Espiritualidad y madurez vocacional

Espiritualidad y  madurez vocacional

-La madurez vocacional
y espiritual es Gradual.
Estamos necesitados de una verdadera vida espiritual que nos ayude a no salirnos del camino del bien. Hoy hay muchos perdidos y fuera del camino del bien en nuestra sociedad y en la misma Iglesia. Todo cristiano debe saber en su corazón que esta perfección de vida es gradual y supone la certeza y paciencia de asumir un proceso dejándose guiar por el mismo Espíritu de Dios “hasta que lleguemos a la plena y completa medida de Cristo.” (Ef. 4,13), supone una formación y purificación de toda la vida. Aceptamos la llamada de Dios para dejarnos formar por Él, ser discípulos suyos y promotores de Su reino. El mismo Señor que nos llama es quien nos va conformando a su imagen en lo que nos va pidiendo. Un dato que no debe faltar para saber dejarse formar es que el que responde a su llamada debe saber que su primera escuela formativa es la misma historia con la que es llamado, y así ha de ser consciente y humilde en aceptar que “no comienza el camino siendo santo, limpio, perfecto”. Debe saber y aceptar que no llega hecho, y por eso entra en formación, no tiene la forma que se requiere para lo que ha sido llamado, y su trabajo, tanto en formación inicial como en la permanente, es el de “dejarse formar y conformar a la figura y estilo del Maestro, del Señor que indignamente le llama, en la vocación, estado y carisma al que le llama, ya sea vida laical o soltería consagrada, vida matrimonial, vida religiosa o ministerial”. En la formación la paciencia, la humildad y obediencia, son los mejores consejeros para dejarse moldear por el Señor en lo que supone vivir cada opción vocacional, siendo conscientes que esta conformación y perfección vocacional irá llegando gradualmente, “a medida que aprendamos a conocer a nuestro Creador y nos parezcamos más a él” (cf. Col 3,10), cada uno en el estado vocacional que tiene.

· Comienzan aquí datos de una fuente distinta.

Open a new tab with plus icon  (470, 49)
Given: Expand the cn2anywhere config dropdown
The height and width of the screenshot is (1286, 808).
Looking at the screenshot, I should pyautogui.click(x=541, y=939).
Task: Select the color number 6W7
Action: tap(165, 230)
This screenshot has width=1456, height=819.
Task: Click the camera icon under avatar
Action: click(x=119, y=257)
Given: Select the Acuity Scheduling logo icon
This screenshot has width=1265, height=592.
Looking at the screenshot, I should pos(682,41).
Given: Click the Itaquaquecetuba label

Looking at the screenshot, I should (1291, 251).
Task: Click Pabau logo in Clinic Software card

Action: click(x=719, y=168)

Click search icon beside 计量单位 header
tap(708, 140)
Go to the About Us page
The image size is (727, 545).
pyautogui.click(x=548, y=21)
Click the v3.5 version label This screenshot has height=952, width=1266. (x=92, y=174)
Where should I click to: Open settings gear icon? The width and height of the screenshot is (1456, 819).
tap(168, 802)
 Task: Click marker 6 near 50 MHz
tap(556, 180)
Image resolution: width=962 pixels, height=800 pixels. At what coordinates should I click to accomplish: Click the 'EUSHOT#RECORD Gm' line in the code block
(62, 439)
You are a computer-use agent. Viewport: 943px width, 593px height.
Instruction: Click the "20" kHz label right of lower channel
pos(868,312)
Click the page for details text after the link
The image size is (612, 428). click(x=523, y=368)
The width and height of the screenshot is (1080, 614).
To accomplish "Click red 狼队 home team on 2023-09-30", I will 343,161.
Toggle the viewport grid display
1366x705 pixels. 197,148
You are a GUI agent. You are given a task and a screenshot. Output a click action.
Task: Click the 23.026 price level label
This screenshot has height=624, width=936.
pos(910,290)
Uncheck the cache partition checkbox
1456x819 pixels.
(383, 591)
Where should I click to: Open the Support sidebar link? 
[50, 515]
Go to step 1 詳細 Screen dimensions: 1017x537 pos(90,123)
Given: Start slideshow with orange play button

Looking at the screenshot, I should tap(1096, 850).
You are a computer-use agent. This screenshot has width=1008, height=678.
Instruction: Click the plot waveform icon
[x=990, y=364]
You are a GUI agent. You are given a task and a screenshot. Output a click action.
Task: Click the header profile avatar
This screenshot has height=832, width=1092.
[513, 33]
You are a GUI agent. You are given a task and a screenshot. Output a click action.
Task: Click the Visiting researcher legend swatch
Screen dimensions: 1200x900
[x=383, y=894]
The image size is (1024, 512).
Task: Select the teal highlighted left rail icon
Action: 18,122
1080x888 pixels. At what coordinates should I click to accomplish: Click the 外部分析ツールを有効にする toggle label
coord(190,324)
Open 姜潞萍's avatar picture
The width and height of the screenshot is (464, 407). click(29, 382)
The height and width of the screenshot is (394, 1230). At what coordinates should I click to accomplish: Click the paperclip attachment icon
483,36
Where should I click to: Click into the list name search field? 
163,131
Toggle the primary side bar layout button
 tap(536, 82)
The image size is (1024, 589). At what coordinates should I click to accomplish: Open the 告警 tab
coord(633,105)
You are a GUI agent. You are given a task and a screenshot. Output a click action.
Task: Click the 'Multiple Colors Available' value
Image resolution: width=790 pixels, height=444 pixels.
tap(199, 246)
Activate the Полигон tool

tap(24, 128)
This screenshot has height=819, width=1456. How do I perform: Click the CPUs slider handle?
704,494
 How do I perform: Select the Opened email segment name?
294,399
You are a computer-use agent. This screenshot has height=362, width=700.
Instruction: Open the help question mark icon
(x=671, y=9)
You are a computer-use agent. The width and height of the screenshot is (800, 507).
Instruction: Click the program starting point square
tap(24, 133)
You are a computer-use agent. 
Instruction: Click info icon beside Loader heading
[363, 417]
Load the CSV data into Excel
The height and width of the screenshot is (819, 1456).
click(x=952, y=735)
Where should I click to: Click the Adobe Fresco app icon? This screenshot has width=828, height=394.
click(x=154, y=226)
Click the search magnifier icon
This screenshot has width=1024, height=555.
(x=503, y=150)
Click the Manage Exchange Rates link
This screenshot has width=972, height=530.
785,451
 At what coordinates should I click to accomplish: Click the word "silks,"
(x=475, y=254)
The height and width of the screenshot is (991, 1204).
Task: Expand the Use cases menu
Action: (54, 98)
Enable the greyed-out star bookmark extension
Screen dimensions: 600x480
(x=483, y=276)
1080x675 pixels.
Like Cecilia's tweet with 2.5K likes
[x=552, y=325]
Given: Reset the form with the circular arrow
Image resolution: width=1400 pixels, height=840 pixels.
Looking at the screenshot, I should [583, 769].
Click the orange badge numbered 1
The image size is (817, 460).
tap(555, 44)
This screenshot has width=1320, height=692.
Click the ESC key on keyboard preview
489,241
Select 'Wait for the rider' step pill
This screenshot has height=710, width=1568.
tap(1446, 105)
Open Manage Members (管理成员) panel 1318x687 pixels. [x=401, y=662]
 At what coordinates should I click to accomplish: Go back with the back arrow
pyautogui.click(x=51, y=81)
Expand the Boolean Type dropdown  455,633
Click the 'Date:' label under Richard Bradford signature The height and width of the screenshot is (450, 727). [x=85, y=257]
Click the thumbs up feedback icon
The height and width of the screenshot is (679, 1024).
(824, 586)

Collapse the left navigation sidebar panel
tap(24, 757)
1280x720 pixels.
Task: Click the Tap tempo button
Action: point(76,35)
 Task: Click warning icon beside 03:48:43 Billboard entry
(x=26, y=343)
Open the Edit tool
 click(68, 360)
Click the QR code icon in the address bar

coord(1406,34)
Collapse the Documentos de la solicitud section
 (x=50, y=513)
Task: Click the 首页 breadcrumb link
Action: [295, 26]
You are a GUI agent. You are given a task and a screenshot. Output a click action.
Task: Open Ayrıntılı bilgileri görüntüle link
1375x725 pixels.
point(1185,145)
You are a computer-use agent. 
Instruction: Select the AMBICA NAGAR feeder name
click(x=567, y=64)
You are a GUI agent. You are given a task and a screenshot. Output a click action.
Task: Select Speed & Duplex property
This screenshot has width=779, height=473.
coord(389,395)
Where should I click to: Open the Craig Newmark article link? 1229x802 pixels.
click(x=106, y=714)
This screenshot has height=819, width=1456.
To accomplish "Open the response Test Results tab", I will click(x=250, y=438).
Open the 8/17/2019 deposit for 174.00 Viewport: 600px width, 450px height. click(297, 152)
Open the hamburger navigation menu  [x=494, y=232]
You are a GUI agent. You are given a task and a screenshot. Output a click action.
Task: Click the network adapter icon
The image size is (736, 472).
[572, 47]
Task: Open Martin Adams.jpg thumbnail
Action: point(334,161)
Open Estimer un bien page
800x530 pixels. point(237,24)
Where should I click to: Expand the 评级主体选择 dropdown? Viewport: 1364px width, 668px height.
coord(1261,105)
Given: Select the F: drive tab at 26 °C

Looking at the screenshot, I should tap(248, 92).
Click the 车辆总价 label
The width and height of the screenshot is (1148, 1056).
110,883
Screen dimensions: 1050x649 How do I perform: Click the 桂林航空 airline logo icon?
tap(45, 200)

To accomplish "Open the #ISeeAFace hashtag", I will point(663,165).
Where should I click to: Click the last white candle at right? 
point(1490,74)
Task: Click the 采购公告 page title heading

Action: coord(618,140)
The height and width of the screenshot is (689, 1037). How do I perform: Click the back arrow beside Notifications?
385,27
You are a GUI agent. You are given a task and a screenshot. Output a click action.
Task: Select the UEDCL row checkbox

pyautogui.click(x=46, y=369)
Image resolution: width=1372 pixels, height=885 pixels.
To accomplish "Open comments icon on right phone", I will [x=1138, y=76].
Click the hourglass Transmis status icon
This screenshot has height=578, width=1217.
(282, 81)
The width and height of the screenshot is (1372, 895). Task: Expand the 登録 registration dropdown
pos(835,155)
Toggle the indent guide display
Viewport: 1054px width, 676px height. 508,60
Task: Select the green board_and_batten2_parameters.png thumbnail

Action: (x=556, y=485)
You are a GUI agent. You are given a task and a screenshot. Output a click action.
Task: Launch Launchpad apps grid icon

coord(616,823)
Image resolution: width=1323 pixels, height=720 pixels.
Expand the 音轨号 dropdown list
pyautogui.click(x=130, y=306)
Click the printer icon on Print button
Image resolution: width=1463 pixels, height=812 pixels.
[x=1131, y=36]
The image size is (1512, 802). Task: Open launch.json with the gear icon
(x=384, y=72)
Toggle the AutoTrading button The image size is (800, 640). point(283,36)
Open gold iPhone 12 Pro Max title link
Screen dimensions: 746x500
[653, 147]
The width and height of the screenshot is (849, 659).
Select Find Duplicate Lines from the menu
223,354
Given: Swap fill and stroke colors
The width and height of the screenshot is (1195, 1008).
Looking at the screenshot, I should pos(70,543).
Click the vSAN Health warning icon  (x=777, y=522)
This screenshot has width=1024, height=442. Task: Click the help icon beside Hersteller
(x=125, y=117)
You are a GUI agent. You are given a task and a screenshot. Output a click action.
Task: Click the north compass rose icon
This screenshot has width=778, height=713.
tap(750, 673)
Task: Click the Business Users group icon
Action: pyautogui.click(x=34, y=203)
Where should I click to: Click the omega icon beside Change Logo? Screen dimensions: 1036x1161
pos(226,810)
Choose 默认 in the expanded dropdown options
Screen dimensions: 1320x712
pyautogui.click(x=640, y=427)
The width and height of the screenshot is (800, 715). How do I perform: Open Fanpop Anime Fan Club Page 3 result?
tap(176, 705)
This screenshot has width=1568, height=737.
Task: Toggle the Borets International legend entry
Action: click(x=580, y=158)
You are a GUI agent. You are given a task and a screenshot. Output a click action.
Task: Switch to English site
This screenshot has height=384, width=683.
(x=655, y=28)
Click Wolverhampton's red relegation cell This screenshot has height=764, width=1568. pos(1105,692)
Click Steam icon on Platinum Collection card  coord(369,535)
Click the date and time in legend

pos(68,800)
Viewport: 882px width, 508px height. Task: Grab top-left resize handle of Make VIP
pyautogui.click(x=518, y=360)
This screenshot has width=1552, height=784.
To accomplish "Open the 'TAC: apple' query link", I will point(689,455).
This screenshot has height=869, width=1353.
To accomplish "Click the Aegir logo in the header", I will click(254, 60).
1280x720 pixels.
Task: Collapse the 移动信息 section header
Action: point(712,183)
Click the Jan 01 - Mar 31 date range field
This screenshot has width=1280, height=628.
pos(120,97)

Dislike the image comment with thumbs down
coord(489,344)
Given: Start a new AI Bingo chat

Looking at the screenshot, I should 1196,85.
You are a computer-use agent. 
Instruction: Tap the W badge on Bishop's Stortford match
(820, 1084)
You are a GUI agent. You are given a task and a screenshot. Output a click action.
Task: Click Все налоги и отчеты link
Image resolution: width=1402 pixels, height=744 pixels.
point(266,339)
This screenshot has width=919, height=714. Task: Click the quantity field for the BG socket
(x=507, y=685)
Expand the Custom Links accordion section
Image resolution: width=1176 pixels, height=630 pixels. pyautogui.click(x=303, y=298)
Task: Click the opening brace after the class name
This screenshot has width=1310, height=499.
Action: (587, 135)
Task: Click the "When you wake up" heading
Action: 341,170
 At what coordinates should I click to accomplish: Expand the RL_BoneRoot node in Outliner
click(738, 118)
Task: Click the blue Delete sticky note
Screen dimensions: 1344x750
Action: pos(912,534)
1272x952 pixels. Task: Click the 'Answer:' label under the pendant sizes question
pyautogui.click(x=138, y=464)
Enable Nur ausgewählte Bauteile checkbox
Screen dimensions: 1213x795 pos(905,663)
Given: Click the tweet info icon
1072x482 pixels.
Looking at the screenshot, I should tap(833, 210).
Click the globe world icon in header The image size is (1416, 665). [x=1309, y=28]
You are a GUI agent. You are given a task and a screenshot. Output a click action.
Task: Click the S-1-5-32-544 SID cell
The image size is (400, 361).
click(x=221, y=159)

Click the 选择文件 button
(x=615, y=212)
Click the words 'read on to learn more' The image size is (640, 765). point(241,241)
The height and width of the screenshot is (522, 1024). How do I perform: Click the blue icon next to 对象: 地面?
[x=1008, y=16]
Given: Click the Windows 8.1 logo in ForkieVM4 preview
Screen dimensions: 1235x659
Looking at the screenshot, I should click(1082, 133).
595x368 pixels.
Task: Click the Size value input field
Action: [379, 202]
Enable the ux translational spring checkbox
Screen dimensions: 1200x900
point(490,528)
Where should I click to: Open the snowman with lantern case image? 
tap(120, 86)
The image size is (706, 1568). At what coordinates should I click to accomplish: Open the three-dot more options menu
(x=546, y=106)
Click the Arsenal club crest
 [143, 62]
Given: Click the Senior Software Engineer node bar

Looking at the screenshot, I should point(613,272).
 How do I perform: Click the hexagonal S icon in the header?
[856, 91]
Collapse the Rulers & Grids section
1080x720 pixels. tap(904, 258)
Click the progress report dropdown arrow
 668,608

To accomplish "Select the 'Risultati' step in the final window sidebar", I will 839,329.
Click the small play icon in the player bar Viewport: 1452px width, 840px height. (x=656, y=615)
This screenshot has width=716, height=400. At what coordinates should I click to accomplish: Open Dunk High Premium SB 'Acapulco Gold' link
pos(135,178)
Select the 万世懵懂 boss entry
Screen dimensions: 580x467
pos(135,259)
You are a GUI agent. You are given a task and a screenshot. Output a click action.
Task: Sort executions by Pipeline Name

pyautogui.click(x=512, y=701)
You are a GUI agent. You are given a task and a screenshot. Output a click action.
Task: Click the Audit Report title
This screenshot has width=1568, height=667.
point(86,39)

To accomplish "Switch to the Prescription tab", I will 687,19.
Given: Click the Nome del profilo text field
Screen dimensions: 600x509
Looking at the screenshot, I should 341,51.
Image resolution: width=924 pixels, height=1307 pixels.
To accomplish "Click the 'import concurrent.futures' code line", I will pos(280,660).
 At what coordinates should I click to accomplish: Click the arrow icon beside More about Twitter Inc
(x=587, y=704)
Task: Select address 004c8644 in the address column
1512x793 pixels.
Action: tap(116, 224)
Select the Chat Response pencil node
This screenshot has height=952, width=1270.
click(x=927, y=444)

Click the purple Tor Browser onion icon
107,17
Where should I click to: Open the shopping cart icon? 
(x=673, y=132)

-El que hace una verdadera
opción por Dios.
Este se distingue de los demás en cuanto que todo lo que hace lo realiza de cara a Dios, es decir mirando, sintiendo, pensando, actuando según lo que Dios le pide, y en bien de los demás. El espíritu que le mueve hace que no se mire a sí mismo, que no busque darse culto y atención a sí mismo, pues le mueve la imagen de Dios que tiene en su corazón y el bien a los demás que Dios le pide hacer. El yoismo-egoismo no aparece porque ha entregado el “yo” a quien ha consagrado la vida. De esta manera se libera de crisis o noches oscuras voluntarias porque el yo no recibe culto, sino Dios y el prójimo, que son la razón de su ofrenda de vida vocacional.
Toda persona debe saber que la mejor vida es la que responde a su opción vocacional con perfección, con rectitud de vida. También ha de saber que la verdadera vida espiritual nos lleva a ver y tratar las cosas desde Dios, y de cara a Dios, y esto supone un proceso lento, paciente, sereno, tranquilo, transparente y comprometido, pero todo con agrado, con alegría y con contento sano. El que se sabe llamado por Dios en la opción de vida que tiene sabe que se forma día tras día, acontecimiento tras acontecimiento, para dar la vida conforme a su Maestro y Señor, y de igual manera su fin es “ser de Dios y para el bien de los demás en lo que le identifica con Dios”. En la sociedad de donde viene el vocacionado la preocupación es formarse para triunfar en la vida, para ser el primero, el mejor, el más grande, el más popular y poderoso, y todo esto de cara al hombre. En la opción por Cristo, en los diferentes estados vocacionales, y para quien lo hace con identidad de consagrado, el más grande es el menor, el que más sirve, el que más se entrega al servicio de los demás aunque él no sea contado, y su felicidad está en esto mismo, en saber que está cumpliendo con alegría y amor lo que el Señor le pide en cada acontecimiento. Recordemos al mismo Señor cuando dice: “Si alguien quiere ser el primero, deberá ser el último de todos, y servidor de todos”; y “si alguno quiere ser discípulo mío, niéguese a sí mismo, cargue con su cruz y sígame” (Mc 9,35; Mt 16,24).